At the start of World War I, Canada had had no choice in the matter: As Britain went, so did the Empire. But it had emerged bloodied from that "war to end all wars" with a burgeoning sense of itself as a nation.

In 1939, Prime Minister W.L. Mackenzie King desperately wanted to assert Canada's autonomy. As he told Britain's High Commissioner in the tense days of late August, "We (will) take this stand on our own, not in any colonial attitude of mind, simply following the lead from England."

After all, Canada had been a self-governing country since 1931, when the Statute of Westminster decreed that British law no longer
automatically applied to the dominions. Or, at least, that's the way King – unlike the leaders of Australia and New Zealand – interpreted it, says Jack Granatstein, the eminent Canadian historian.

"Not everyone agreed with him. But it was very important to King that Canada go to war on its own, not because it was bound by Britain's declaration."

More prosaically, the delay occurred because the House of Commons was on summer break and King had promised to let parliament make the ultimate decision. By Aug. 31, when it was clear what was coming, MPs were recalled, but in those train-travel days, the process would take a week.


Also in the Star, Brent Popplewell suspects that if Canada had remained neutral or uninvolved, Britain might well have capitulated.

What if, 70 years ago next week, Ottawa decided not to go to war? World War II began Sept. 3, 1939, two days after Hitler's invasion of Poland. Britain, France, Australia and New Zealand declared war on Nazi Germany. Seven days later, Canada entered the war, and the Battle of the Atlantic – referring to Allies' 1939-45 effort to keep supply convoys operating – was on.

The period between the fall of France in June, 1940, and the German invasion of the Soviet Union in June 1941 is often cited as Britain's finest hour – when only the British stood between Hitler and the conquest of Europe.

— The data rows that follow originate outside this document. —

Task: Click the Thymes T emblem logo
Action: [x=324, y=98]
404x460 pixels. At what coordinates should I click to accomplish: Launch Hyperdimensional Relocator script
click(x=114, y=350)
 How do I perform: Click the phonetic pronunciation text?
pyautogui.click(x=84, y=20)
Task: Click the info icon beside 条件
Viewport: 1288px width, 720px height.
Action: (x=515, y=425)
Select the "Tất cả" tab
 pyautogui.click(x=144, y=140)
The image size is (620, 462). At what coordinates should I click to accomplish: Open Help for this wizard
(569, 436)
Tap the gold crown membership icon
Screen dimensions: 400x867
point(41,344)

But Britain never stood alone. "Between June 1940 and June 1941, Canada is the second most important military power on the allied side," says Terry Copp, a military historian at Wilfrid Laurier University. France and Poland had been defeated. Russia and the U.S. were still at peace with Germany.

[. . .]

[J]ust as the RAF's efforts in defending the British skies were integral to the country's defence in 1940-1941, so to were the efforts of the growing Royal Canadian Navy and fleet of convoys that were feeding Britain with everything from munitions to troops and food.

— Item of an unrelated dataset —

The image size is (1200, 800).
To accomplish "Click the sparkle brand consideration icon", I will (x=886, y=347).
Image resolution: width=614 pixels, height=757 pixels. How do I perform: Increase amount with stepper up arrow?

"Canada's presence in the fight looms really large in the sense of the possibility for Britain to continue to resist," says Copp.

"If you were to posit Canadian neutrality or appeasement, then in Britain really, the psychological blow would be immense."

Churchill seemed to understand this. In his now-famous June 4, 1940 radio address, he hinted at Canada's worth to the war effort: "We shall never surrender, and if, which I do not for a moment believe, this island or a large part of it were subjugated and starving, then our Empire beyond the seas, armed and guarded by the British Fleet, would carry on the struggle, until, in God's good time, the New World, with all its power and might, steps forth to the rescue and the liberation of the old."


No (Canadian) empire, no supplies, no possibility of continuing the war. Perhaps Britain might then have assented to a peace that would see Nazi Germany leave western Europe demilitarized so as to turn its full forces against the Soviet Union?